Today, more than ever, the marketing industry is under pressure to ignore this truism, that correlation does not imply causation. We have so many analytics tools available now, and so many metrics to measure, especially in the internet marketing world. As such, we are more and more inclined to believe that the tools and metrics must provide us with valid actionable information. (Alternately, whether or not we believe it, somebody else holding the purse strings believes it.) Therefore, we look for trends and patterns, whether or not there is any statistical basis for them. There might not be enough data points, or there might be enough, but other correlating factors are ignored or unseen.

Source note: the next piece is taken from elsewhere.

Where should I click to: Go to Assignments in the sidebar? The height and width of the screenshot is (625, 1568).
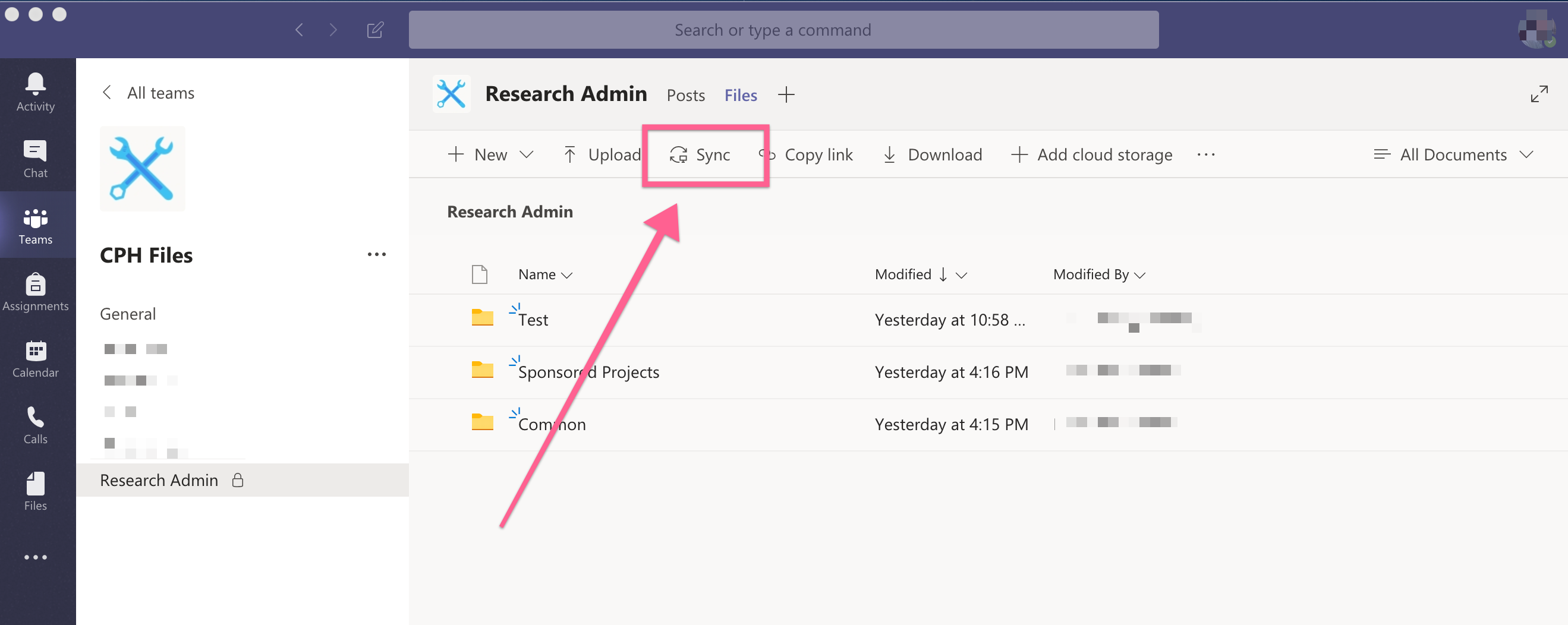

Moreover, there are effects that are almost impossible to measure. Today, if I get an upset stomach, I’d be inclined to reach for an Alka-Seltzer – not because of any current advertising campaign, but because I remember any one of several classic Alka-Seltzer commercials from 30 years ago. How do you measure that lasting effect?
Consider Bud Light. A little over a year ago they began their “Drinkability” campaign, but 2009 saw the first year-over-year sales decline in Bud Light’s history. Now Advertising Age refers to the campaign as “Bud’s Big Blunder” and the “Drinkability debacle”. But was Bud Light’s decline truly caused by the campaign even though it was correlated to it? What other correlated trends might have had more causuality? Might the deep recession have played a role? Might people’s changing beer tastes had an effect? Or, if the advertising did contribute, was it the concept or the execution?
It’s too easy to confuse correlation and causuality, and too easy to convince others that one equals the other. But marketers today more than ever must be vigilant; otherwise, we might be doing a disservice to our brands.
Domus is a marketing communications agency specializing in brand development through advertising, public relations, and social media marketing. For more information, please visit us at http://www.domusinc.com.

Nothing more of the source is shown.